The treatment procedures used in this study could easily be incorporated into the graduated treatment model described by Holmes et al. as a realistic model for delivery of services in the managed care arena. The model emphasizes a minimal number of office visits and focuses on patient education, home exercise programs, and specific manual physical therapy intervention.

Ideally, this study would have used a shoulder scoring system with established reliability and sensitivity to evaluate subjects. However, after carefully reviewing the literature we found that the currently used assessment tools were designed and best suited to measure changes in function associated with shoulder arthroplasty. At the dine we initiated our study, the reliability of these tools was unknown.

Although our comparison study did not include a control group, Brox et al. has shown that exercise supervised by a physical therapist is superior to placebo and is equally as effective as surgical intervention combined with postoperative rehabilitation in patients with primary shoulder impingement. It is important, particularly from a cost-benefit perspective, that a small number of physical therapy visits may produce statistically and clinically significant changes in strength, pain, and function that are possibly equivalent or superior to surgery.

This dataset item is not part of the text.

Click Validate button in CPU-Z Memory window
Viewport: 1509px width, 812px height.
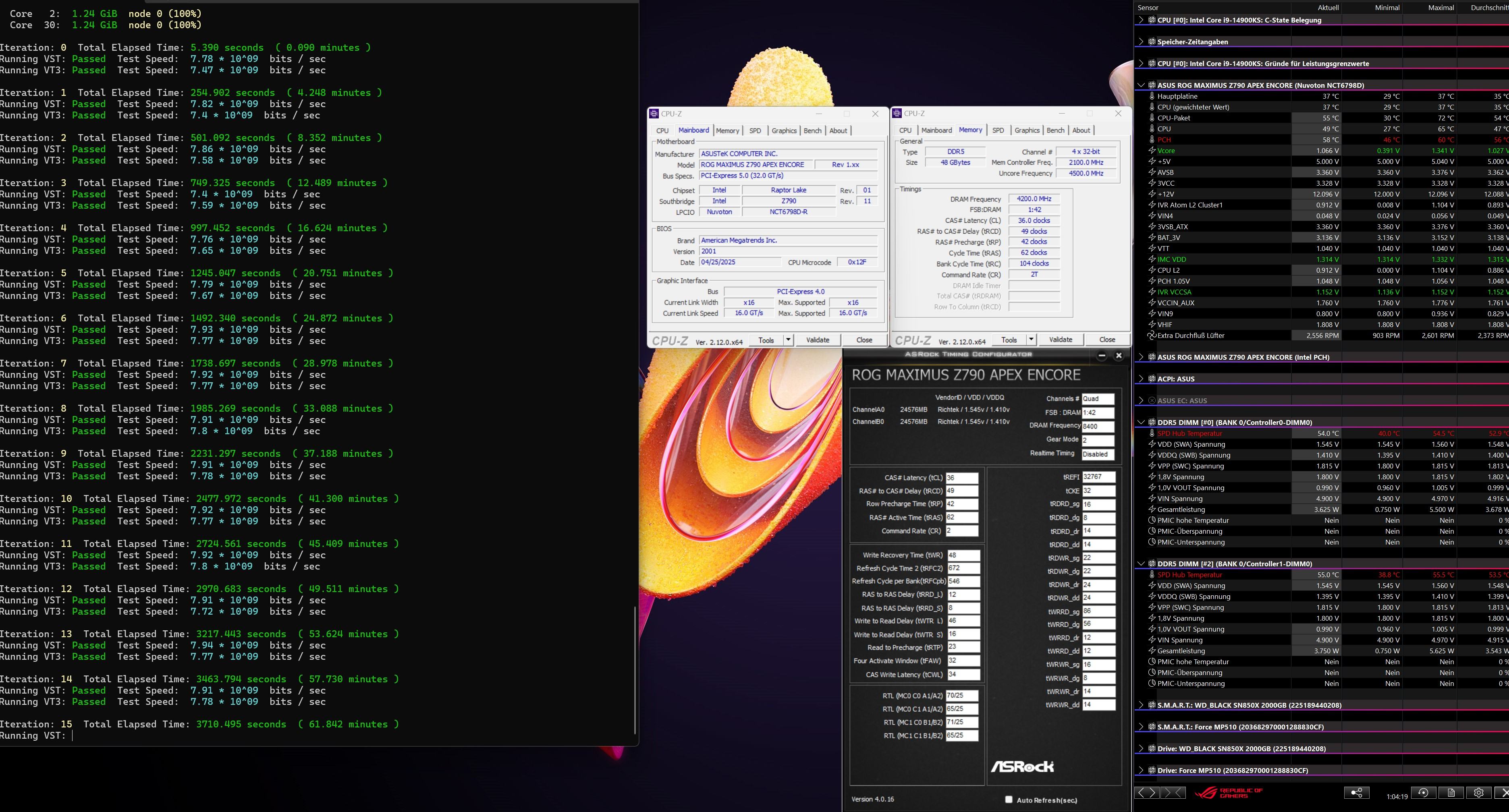[1060, 340]
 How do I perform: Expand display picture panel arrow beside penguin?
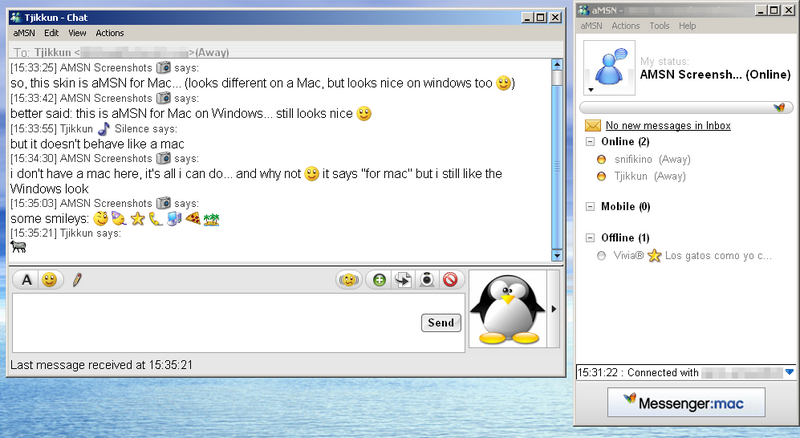pos(555,309)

There is the possibility the "hands-on" treatment of manual therapy is perceived by the patient as more intensive care compared to no manual treatment. We tried to minimize this potentially confounding variable by performing the same hands-on re-evaluation of relevant objective findings at the beginning and end of each treatment session for both groups. Both groups also received direct supervision of the strengthening program and the exercise group performed the stretching exercises also under direct supervision of the treating therapist. The length of the treatment sessions was kept equal between groups. The exercise group performed the stretching exercises in the clinic while the manual therapy group performed them at home to allow time for the manual therapy treatment. In the end, however, it is undeniable that the manual therapy group received more "hands-on" time than the exercise group received.

CONCLUSION

Manual physical therapy combined with supervised shoulder exercise is superior to supervised shoulder exercise alone for enhancing strength and function and reducing pain in patients with shoulder impingement syndrome. Our study also provides evidence that effective outcomes are attainable after relatively few physical therapy visits. It is important to recog nize the functional interdependence of the joints and soft tissues in the upper quarter when treating dysfunction of the shoulder.